Animales malignos: el mito de que el hombre es malo y los animales, no (II)
Si hemos de defender nuestras convenciones, nuestros sistemas éticos y nuestras leyes, pues, no es buena idea hacerlo en base a cómo afrontan los demás animales los dilemas que les salen al paso. Porque los animales no son buenos y los humanos son malos. Ni tampoco los animales son malos y los humanos son buenos.
Porque humanos y animales son, en puridad, la misma cosas. Y los animales son buenos o malos según el análisis ético que apliquemos en cada situación (siempre teniendo en cuenta que el grado de intencionalidad en un animal es menor).
Y eso, por supuesto, también sucede con los humanos.
Antes de empezar, es necesaria una aclaración terminológica. Los biólogos acostumbran a usar rasgos netamente humanos para describir ámbitos animales. Esto se hace por dos razones: para facilitar la comprensión gracias a la analogía que origina la palabra y por economía verbal.
El investigador Boris Cyrulnik, etólogo clínico, además de neurólogo y psiquiatra, es el padre de la teoría de la resiliencia, según la cual una infancia infeliz no determina la vida posterior.
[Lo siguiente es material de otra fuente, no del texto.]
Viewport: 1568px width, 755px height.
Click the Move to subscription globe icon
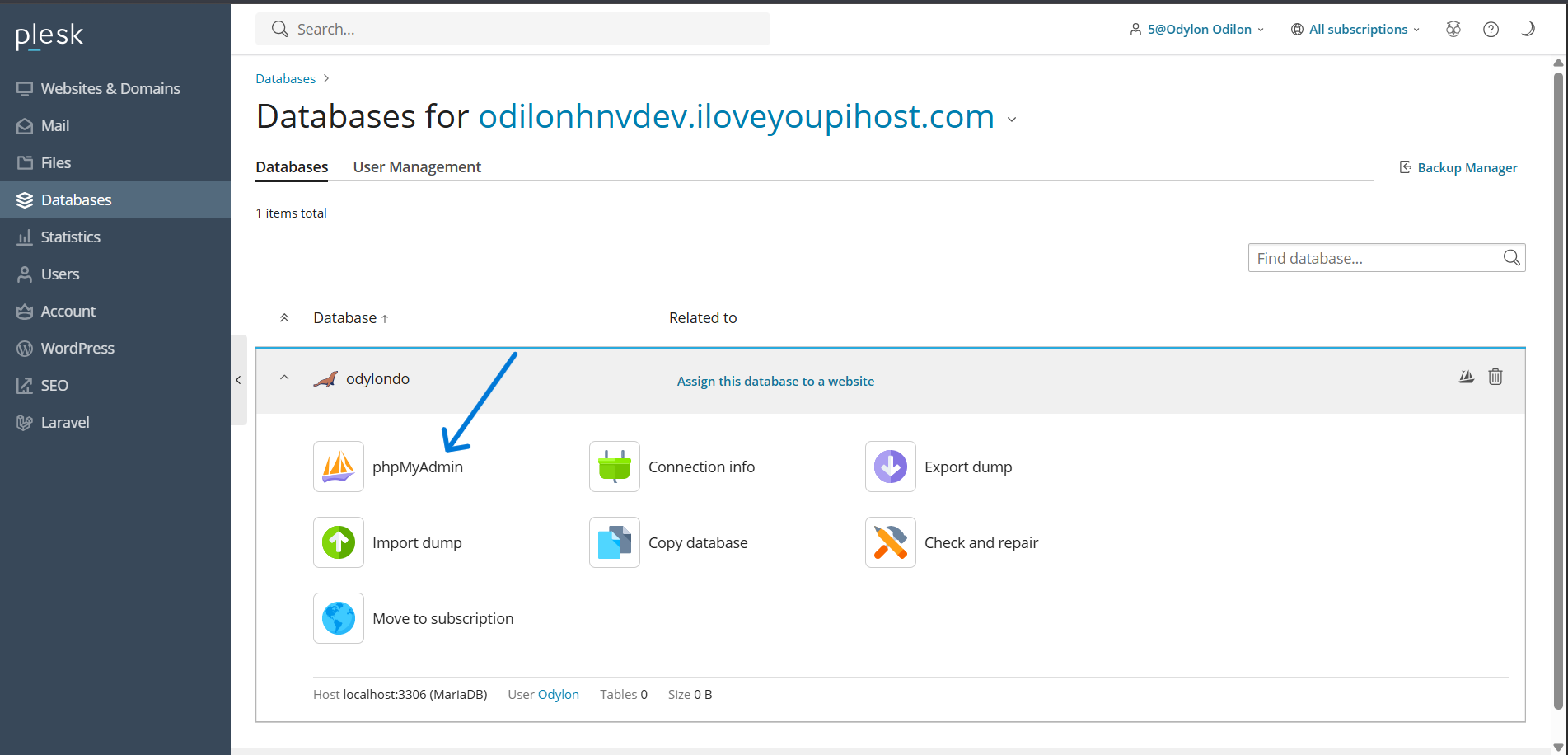pos(338,618)
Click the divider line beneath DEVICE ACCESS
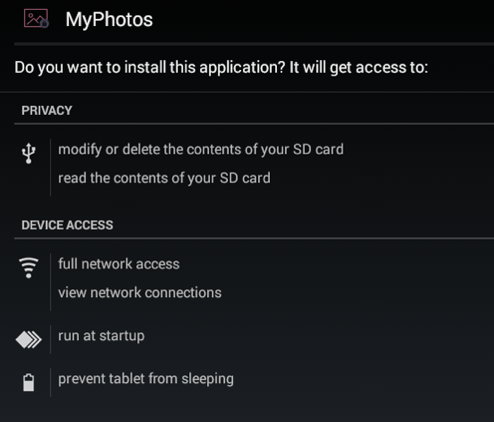Image resolution: width=494 pixels, height=422 pixels. [x=254, y=238]
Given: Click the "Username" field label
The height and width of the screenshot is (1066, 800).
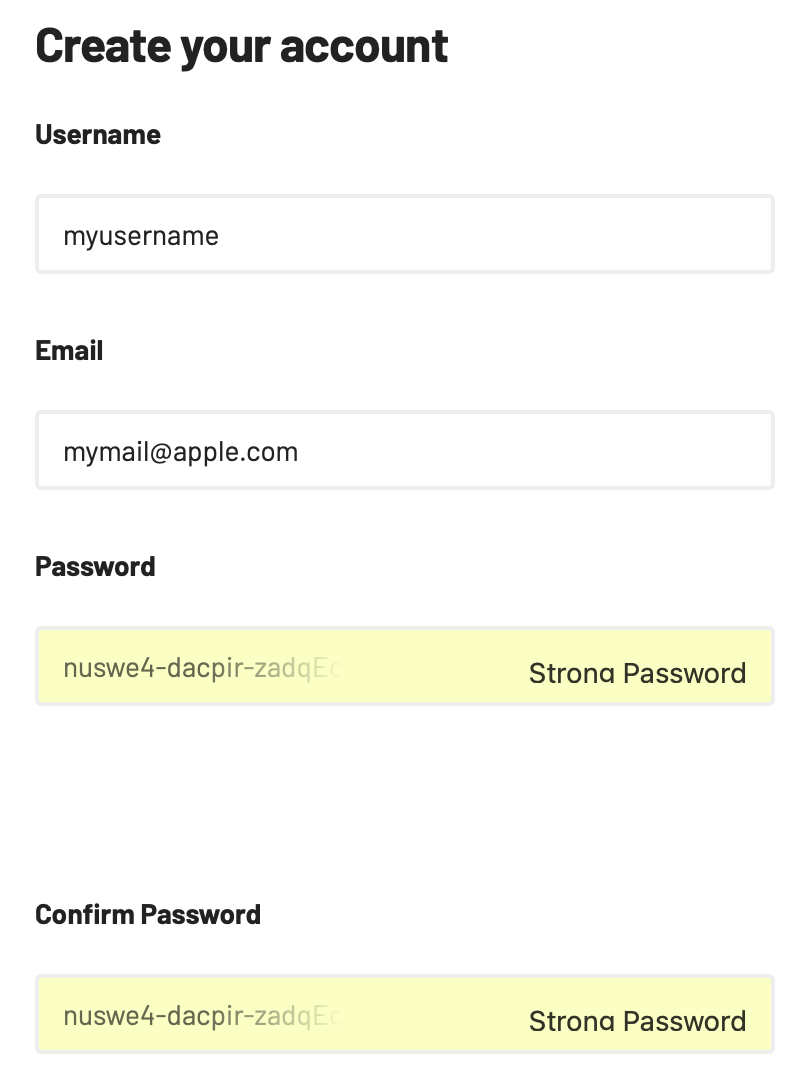Looking at the screenshot, I should tap(98, 135).
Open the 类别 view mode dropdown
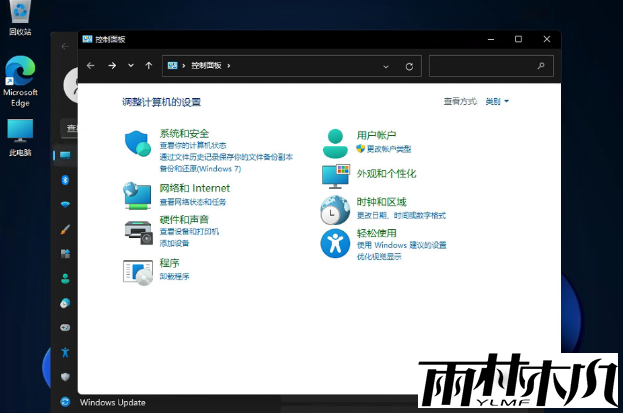This screenshot has width=623, height=413. (x=497, y=102)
En muchas especies animales los individuos realizan actos concretos en favor del bienestar de la comunidad. Estos comportamientos han sido descritos muchas veces en distintas especies de monos. Para algunos investigadores, este tipo de comportamientos sociales, muy evidentes entre los chimpances, podrían considerarse precursores de la moralidad humana.